• **Given passage**

# what is the Best vampire count core unit



## Green Knight (Feb 25, 2008)

I think ghouls because of there t4, a2, and poison, what do you think and why


----------



## Ancient Tiel' a fier (May 5, 2008)

It will doubtless meet mass disapproval, but zombies. Ghouls are important to do the killing but zombies allow me to control my games.
Skelingtons are useless to me.


----------



## Lucifer 200 (Mar 14, 2008)

I think zomdies are durt cheap at 4 points and it enables you to take control of the battle field


----------



## Lord Sinkoran (Dec 23, 2006)

crypt ghouls becuase they seem to form the backbone of every VC army I have seen


----------



## kungfoomasta (May 8, 2008)

skeletons cus they get saves


----------



## thomas2 (Nov 4, 2007)

Here's a question, if the VC core didn't have the undead rule and couldn't be raised which would seem closest to being worth their points? Ghouls of course, and even with Undead and raising they are still the best.


----------



## nightmare12369 (Dec 21, 2007)

zombies are amazing, use them as meatshields.


----------



## Snorri O'dubhda (May 14, 2008)

The only good vampire is a dead vampire. slay them all.
Have to agree with ancient zombies are amazing when used right. I've been on the wrong end of his zombies are they are masty to deal with.


----------



## Green Knight (Feb 25, 2008)

Same here, they are annoying.


----------



## Drax (Sep 19, 2007)

i must say i am intrigued by the zombie lover and his ability to use them!

i went for Skellywags - nothing outstanding, but they get a save, can fight in two ranks if you use spears (ghouls with two attacks is all well and good until the enemy inflicts 5 wounds), and they are the easiest to paint!


----------



## Da Once & Future Git (Jun 13, 2008)

I like Ghouls, with Ghoulkin and Sommon ghouls they hit fast and are easy to raise. with T4 good on defence, with 2 poison attacks good on offence.
+ they're cheap!
Damn my theme requirering me to take skellies!


----------



## LoreMaster (May 20, 2008)

I go with zombies personally thanks to the meat shield use for one but most importantly is for me is the fact that, how you can play an undead army without zombies?!  

Also with zombies you have the psychological use of interrupting your opponents strategem by saying "Braaaaaaiiiiins" every time you move them. . . .but maybe thats just me


----------



## Green Knight (Feb 25, 2008)

The poll it looking close between the 3, but the ghouls have the slite lead. I wish I could change my vote now, I am thinking zombies for the mass


----------



## LoreMaster (May 20, 2008)

Well it seems that its generally a pretty close thing as to what people think overall the best choice is. I think it just comes down to playing style in the finish.

But still zombies ftw


----------



## Green Knight (Feb 25, 2008)

we are at a dead draw at the moment between the 3, so your votes count


----------



## jigplums (Dec 15, 2006)

• **Information provided**
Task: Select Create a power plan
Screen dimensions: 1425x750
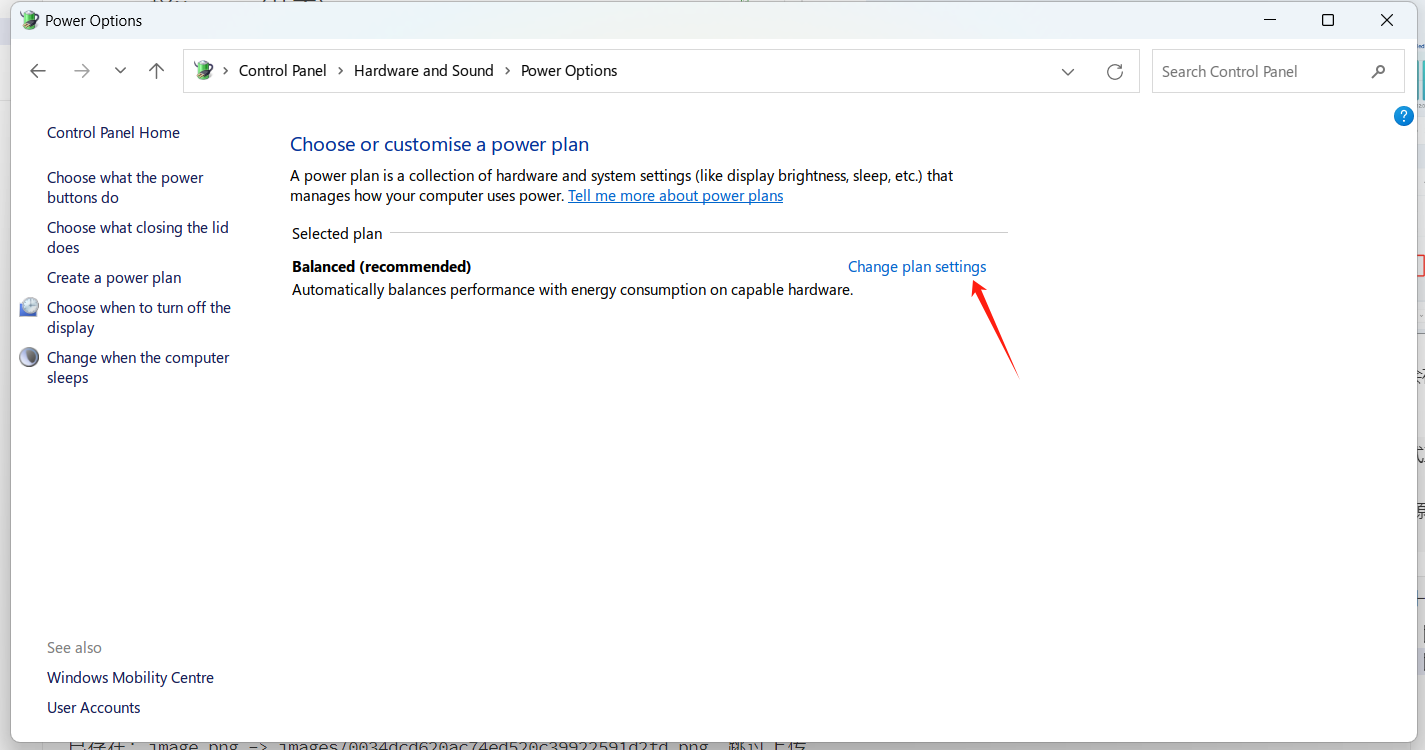Action: (114, 278)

• **What you should do**
In the forum thread on Vampire Counts core units, how many points are zombies said to cost? The material is separate from the forum thread on Vampire Counts core units.

• **Result**
Zombies are said to cost 4 points.